* [RECORDS FOR THE TASK]
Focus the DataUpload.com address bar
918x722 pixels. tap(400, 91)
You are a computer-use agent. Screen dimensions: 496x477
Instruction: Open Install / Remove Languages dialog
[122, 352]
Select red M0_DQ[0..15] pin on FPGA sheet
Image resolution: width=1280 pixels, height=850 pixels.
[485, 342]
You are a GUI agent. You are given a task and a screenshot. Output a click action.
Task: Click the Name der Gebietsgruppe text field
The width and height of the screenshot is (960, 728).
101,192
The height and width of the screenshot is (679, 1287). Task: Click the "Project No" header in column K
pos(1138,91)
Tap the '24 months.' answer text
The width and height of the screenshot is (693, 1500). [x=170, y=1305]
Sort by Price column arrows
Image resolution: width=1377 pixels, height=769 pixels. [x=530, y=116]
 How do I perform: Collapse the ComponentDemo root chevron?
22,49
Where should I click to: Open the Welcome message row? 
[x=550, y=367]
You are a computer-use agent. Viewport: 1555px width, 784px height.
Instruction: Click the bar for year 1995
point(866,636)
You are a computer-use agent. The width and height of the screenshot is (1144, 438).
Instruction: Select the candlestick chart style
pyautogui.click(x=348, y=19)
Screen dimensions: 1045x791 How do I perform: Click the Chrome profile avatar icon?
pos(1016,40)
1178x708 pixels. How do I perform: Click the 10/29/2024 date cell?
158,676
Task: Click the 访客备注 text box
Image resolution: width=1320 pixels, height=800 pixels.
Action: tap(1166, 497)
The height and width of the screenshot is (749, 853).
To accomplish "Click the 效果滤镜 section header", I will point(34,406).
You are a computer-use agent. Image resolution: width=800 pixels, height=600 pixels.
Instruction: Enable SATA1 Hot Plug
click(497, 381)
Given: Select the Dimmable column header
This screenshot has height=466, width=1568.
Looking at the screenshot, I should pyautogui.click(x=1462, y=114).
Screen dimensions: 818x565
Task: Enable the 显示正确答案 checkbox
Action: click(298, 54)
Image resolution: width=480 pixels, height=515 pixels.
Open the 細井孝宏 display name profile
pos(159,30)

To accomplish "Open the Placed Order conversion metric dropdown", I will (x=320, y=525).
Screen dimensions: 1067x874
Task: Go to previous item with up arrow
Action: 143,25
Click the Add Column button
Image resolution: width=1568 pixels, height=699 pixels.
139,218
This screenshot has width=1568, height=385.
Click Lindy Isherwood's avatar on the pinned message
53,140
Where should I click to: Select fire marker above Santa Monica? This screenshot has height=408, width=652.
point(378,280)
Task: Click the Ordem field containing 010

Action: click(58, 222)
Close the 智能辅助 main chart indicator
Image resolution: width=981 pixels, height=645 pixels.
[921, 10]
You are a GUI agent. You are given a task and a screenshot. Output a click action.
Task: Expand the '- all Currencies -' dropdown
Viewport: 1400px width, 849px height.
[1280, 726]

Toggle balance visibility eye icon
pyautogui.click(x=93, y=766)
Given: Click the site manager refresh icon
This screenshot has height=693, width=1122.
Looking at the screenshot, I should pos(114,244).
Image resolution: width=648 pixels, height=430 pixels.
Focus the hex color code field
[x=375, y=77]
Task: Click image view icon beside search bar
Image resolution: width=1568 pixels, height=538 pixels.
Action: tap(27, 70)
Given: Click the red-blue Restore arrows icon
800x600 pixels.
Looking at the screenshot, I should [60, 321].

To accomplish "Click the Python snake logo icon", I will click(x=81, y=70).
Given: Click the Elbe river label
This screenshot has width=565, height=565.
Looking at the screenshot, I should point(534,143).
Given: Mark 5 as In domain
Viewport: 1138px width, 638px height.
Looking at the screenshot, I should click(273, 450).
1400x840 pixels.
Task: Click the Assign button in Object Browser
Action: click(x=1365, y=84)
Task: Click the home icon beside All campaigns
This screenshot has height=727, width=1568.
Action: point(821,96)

* [ASSIGNMENT] Copy out the lines above word for word, stopping after the line containing "Task: Click the Name".

* [EXERCISE RESULT]
Focus the DataUpload.com address bar
918x722 pixels. tap(400, 91)
You are a computer-use agent. Screen dimensions: 496x477
Instruction: Open Install / Remove Languages dialog
[122, 352]
Select red M0_DQ[0..15] pin on FPGA sheet
Image resolution: width=1280 pixels, height=850 pixels.
[485, 342]
You are a GUI agent. You are given a task and a screenshot. Output a click action.
Task: Click the Name der Gebietsgruppe text field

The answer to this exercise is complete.